The challenge to the Fusion Leader, as always, lies in the struggle between your selfish interests and what is best for the organization. The moment your team concludes that it’s all about you is the moment you fail to earn the following of those in your charge. It’s all about the Mission and (fortunately) delivering on the Mission opens the door for personal rewards, shared by all.
I’d like to end this series of compensation posts with a point of emphasis and some advice. First, it’s important for leaders to understand that setting compensation is one of the most tangible decisions you make in terms of the kind of environment you’re creating. I would advise you to ask yourself and the people around you what compensation approach to take. You need to find the right middle place. You want to be confident that you’re not making the mistake of slipping into the power leadership structure, where it’s all about you. That’s something you want to avoid at all costs—that is, if you agree with and want to subscribe to the Fusion Leadership model.
Second, it’s okay to take care of yourself and to reap the rewards of your hard work and the wealth that’s created by a successful company. There’s nothing wrong with that, so find a compensation arrangement that’s right for you and ensures that you stay on the right side of the line, allowing Fusion Leadership to flourish.
And it will be different from company to company.
Remember the ultimate prize is the success of your organization, as that will launch your personal success. For those who want to ‘do the numbers,’ consider this guidance when pondering how much should you pay yourself (as the leader) and how much should you pay others? Identify the amount of total compensation that (assuming everyone on your team knows the numbers) just begins to communicate that you are more interested in your personal wealth than you are in your organization’s purpose. Once you calculate that amount, award yourself a compensation package that adds up to one dollar less than that amount. With this tool, you can begin to answer the question “how much should I pay myself, AND how much should I pay others?”
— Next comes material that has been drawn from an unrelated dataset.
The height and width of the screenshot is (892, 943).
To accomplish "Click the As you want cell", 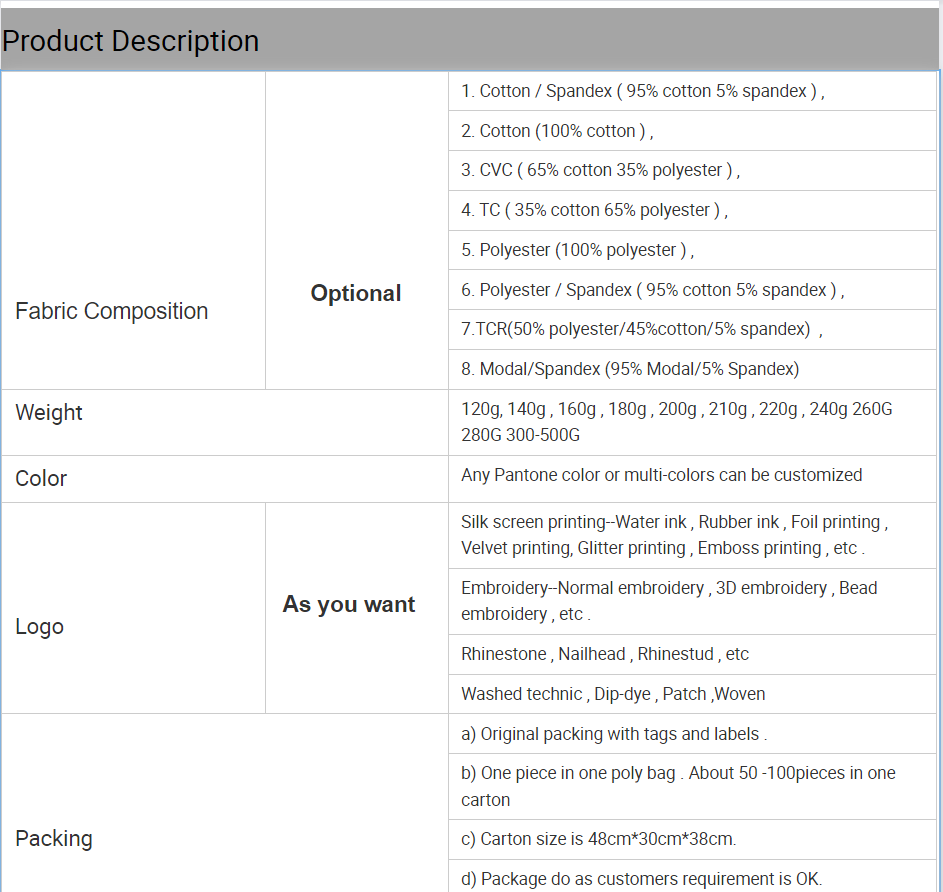I will [348, 604].
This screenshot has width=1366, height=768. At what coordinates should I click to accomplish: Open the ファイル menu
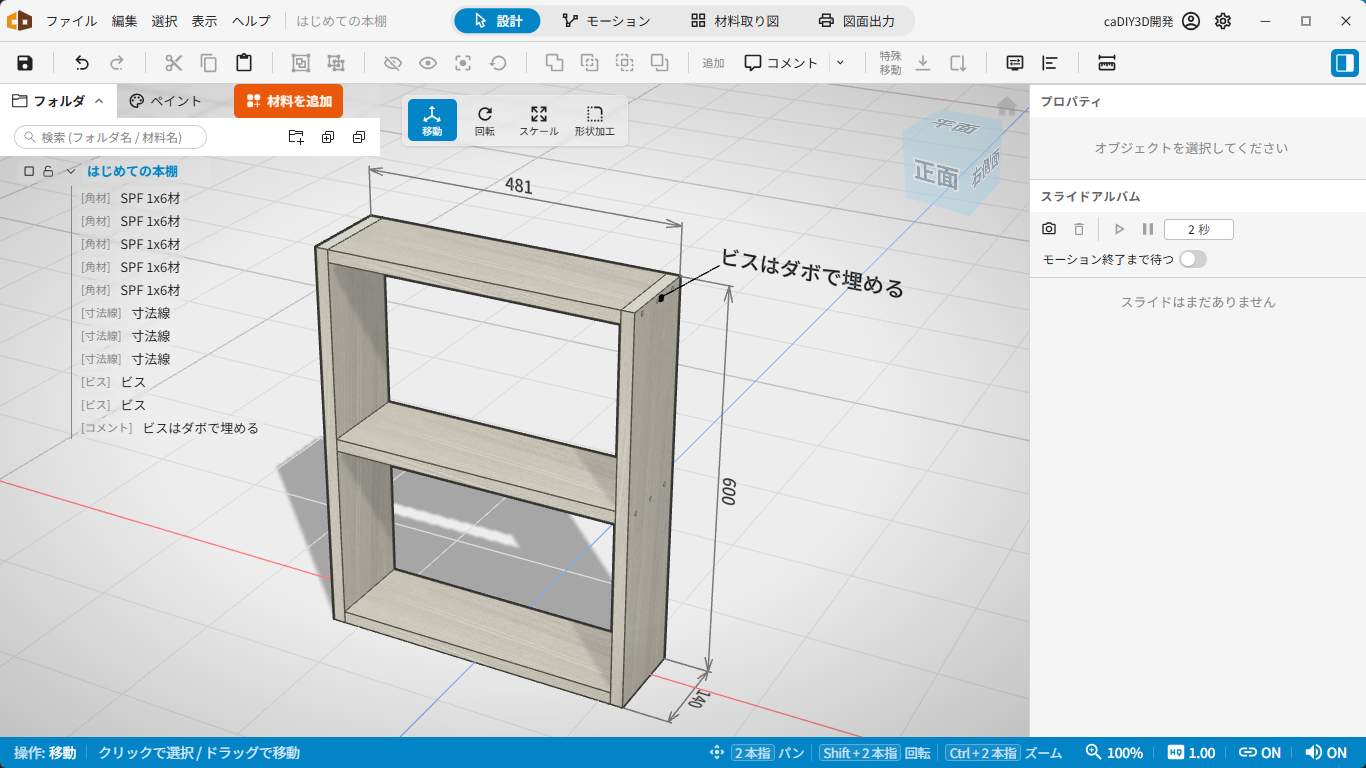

The way Braksick and I did it isn’t necessarily the way everybody should do it. You need to land on the place where you can look your colleagues in the eye and explain in a very confident and self-assured way why you’re setting the compensation the way you are. Your clarity on how much to pay yourself and how much to pay others cements the cornerstone in building a culture of mutual respect and ‘fusing’ teams together around a shared purpose.